**PROBLEM TO SOLVE:** Transcription should be exact. Include all entries.
◆ ◆ ◆
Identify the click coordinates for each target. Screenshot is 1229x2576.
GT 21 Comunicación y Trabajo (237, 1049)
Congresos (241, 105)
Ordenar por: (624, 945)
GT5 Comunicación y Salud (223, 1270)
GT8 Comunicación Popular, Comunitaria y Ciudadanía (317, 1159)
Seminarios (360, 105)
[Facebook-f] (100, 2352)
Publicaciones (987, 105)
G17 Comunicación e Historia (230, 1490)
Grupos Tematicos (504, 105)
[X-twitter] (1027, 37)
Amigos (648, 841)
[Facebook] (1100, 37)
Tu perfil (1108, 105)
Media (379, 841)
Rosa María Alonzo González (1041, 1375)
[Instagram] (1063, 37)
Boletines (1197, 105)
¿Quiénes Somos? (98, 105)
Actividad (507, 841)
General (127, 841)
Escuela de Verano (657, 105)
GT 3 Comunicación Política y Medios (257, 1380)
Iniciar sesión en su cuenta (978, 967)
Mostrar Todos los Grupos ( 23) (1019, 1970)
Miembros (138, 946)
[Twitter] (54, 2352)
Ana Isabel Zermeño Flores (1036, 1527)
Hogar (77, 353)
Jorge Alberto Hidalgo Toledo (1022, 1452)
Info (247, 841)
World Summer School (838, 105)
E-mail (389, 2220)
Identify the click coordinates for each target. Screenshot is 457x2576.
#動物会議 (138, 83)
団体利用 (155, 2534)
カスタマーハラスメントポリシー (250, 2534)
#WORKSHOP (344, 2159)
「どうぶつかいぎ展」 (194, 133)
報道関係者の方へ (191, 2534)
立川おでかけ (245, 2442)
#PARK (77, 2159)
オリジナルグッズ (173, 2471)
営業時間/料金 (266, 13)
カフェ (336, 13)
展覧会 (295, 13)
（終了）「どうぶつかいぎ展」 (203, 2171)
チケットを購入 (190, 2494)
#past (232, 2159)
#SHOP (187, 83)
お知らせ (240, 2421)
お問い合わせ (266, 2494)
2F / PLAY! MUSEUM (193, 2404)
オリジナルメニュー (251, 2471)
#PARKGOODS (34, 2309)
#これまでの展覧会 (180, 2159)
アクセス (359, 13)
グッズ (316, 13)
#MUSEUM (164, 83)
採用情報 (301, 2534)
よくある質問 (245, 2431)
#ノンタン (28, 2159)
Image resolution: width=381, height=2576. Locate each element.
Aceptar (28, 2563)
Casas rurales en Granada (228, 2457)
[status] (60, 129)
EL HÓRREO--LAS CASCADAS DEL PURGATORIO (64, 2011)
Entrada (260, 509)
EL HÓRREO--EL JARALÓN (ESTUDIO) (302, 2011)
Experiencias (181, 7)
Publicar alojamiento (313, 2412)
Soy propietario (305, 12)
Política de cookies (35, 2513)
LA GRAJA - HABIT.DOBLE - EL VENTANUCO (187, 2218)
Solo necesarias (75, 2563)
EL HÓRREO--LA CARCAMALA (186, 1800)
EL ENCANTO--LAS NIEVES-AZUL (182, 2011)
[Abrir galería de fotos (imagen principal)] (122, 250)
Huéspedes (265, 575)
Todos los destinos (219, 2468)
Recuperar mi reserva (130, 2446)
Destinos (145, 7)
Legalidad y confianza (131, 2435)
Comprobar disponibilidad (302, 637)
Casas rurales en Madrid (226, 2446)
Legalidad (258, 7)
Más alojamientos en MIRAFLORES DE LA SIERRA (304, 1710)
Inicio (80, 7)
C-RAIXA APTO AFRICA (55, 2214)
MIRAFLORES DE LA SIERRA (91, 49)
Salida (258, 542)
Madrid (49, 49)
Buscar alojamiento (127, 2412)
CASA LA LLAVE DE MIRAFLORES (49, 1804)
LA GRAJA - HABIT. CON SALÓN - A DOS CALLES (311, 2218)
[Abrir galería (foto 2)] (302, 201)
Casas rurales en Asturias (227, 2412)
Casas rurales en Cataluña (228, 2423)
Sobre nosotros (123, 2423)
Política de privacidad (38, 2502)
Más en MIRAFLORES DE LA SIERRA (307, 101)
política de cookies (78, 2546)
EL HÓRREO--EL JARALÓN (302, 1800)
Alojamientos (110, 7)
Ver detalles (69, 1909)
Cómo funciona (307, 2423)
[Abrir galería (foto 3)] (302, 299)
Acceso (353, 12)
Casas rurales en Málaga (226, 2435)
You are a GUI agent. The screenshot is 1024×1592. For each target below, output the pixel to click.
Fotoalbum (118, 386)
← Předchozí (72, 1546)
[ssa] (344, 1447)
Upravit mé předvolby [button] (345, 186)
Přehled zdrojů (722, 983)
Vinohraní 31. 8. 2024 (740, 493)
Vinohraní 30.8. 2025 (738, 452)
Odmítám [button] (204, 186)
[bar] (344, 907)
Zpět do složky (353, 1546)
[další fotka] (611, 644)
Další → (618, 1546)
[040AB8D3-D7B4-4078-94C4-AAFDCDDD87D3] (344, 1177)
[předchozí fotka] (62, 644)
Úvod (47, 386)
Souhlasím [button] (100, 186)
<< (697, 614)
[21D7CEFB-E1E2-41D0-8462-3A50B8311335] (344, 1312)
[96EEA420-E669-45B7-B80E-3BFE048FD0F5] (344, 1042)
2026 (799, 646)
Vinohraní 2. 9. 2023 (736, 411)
◆ ◆ ◆
**ANSWER SECTION:**
Identify the click coordinates for each target. Screenshot is 1229x2576.
GT 21 Comunicación y Trabajo (237, 1049)
Congresos (241, 105)
Ordenar por: (624, 945)
GT5 Comunicación y Salud (223, 1270)
GT8 Comunicación Popular, Comunitaria y Ciudadanía (317, 1159)
Seminarios (360, 105)
[Facebook-f] (100, 2352)
Publicaciones (987, 105)
G17 Comunicación e Historia (230, 1490)
Grupos Tematicos (504, 105)
[X-twitter] (1027, 37)
Amigos (648, 841)
[Facebook] (1100, 37)
Tu perfil (1108, 105)
Media (379, 841)
Rosa María Alonzo González (1041, 1375)
[Instagram] (1063, 37)
Boletines (1197, 105)
¿Quiénes Somos? (98, 105)
Actividad (507, 841)
General (127, 841)
Escuela de Verano (657, 105)
GT 3 Comunicación Política y Medios (257, 1380)
Iniciar sesión en su cuenta (978, 967)
Mostrar Todos los Grupos ( 23) (1019, 1970)
Miembros (138, 946)
[Twitter] (54, 2352)
Ana Isabel Zermeño Flores (1036, 1527)
Hogar (77, 353)
Jorge Alberto Hidalgo Toledo (1022, 1452)
Info (247, 841)
World Summer School (838, 105)
E-mail (389, 2220)
Identify the click coordinates for each target. Screenshot is 457x2576.
#動物会議 (138, 83)
団体利用 (155, 2534)
カスタマーハラスメントポリシー (250, 2534)
#WORKSHOP (344, 2159)
「どうぶつかいぎ展」 (194, 133)
報道関係者の方へ (191, 2534)
立川おでかけ (245, 2442)
#PARK (77, 2159)
オリジナルグッズ (173, 2471)
営業時間/料金 (266, 13)
カフェ (336, 13)
展覧会 (295, 13)
（終了）「どうぶつかいぎ展」 (203, 2171)
チケットを購入 (190, 2494)
#past (232, 2159)
#SHOP (187, 83)
お知らせ (240, 2421)
お問い合わせ (266, 2494)
2F / PLAY! MUSEUM (193, 2404)
オリジナルメニュー (251, 2471)
#PARKGOODS (34, 2309)
#これまでの展覧会 (180, 2159)
アクセス (359, 13)
グッズ (316, 13)
#MUSEUM (164, 83)
採用情報 (301, 2534)
よくある質問 (245, 2431)
#ノンタン (28, 2159)
Image resolution: width=381, height=2576. Locate each element.
Aceptar (28, 2563)
Casas rurales en Granada (228, 2457)
[status] (60, 129)
EL HÓRREO--LAS CASCADAS DEL PURGATORIO (64, 2011)
Entrada (260, 509)
EL HÓRREO--EL JARALÓN (ESTUDIO) (302, 2011)
Experiencias (181, 7)
Publicar alojamiento (313, 2412)
Soy propietario (305, 12)
Política de cookies (35, 2513)
LA GRAJA - HABIT.DOBLE - EL VENTANUCO (187, 2218)
Solo necesarias (75, 2563)
EL HÓRREO--LA CARCAMALA (186, 1800)
EL ENCANTO--LAS NIEVES-AZUL (182, 2011)
[Abrir galería de fotos (imagen principal)] (122, 250)
Huéspedes (265, 575)
Todos los destinos (219, 2468)
Recuperar mi reserva (130, 2446)
Destinos (145, 7)
Legalidad y confianza (131, 2435)
Comprobar disponibilidad (302, 637)
Casas rurales en Madrid (226, 2446)
Legalidad (258, 7)
Más alojamientos en MIRAFLORES DE LA SIERRA (304, 1710)
Inicio (80, 7)
C-RAIXA APTO AFRICA (55, 2214)
MIRAFLORES DE LA SIERRA (91, 49)
Salida (258, 542)
Madrid (49, 49)
Buscar alojamiento (127, 2412)
CASA LA LLAVE DE MIRAFLORES (49, 1804)
LA GRAJA - HABIT. CON SALÓN - A DOS CALLES (311, 2218)
[Abrir galería (foto 2)] (302, 201)
Casas rurales en Asturias (227, 2412)
Casas rurales en Cataluña (228, 2423)
Sobre nosotros (123, 2423)
Política de privacidad (38, 2502)
Más en MIRAFLORES DE LA SIERRA (307, 101)
política de cookies (78, 2546)
EL HÓRREO--EL JARALÓN (302, 1800)
Alojamientos (110, 7)
Ver detalles (69, 1909)
Cómo funciona (307, 2423)
[Abrir galería (foto 3)] (302, 299)
Acceso (353, 12)
Casas rurales en Málaga (226, 2435)
You are a GUI agent. The screenshot is 1024×1592. For each target below, output the pixel to click.
Fotoalbum (118, 386)
← Předchozí (72, 1546)
[ssa] (344, 1447)
Upravit mé předvolby [button] (345, 186)
Přehled zdrojů (722, 983)
Vinohraní 31. 8. 2024 (740, 493)
Vinohraní 30.8. 2025 (738, 452)
Odmítám [button] (204, 186)
[bar] (344, 907)
Zpět do složky (353, 1546)
[další fotka] (611, 644)
Další → (618, 1546)
[040AB8D3-D7B4-4078-94C4-AAFDCDDD87D3] (344, 1177)
[předchozí fotka] (62, 644)
Úvod (47, 386)
Souhlasím [button] (100, 186)
<< (697, 614)
[21D7CEFB-E1E2-41D0-8462-3A50B8311335] (344, 1312)
[96EEA420-E669-45B7-B80E-3BFE048FD0F5] (344, 1042)
2026 (799, 646)
Vinohraní 2. 9. 2023 (736, 411)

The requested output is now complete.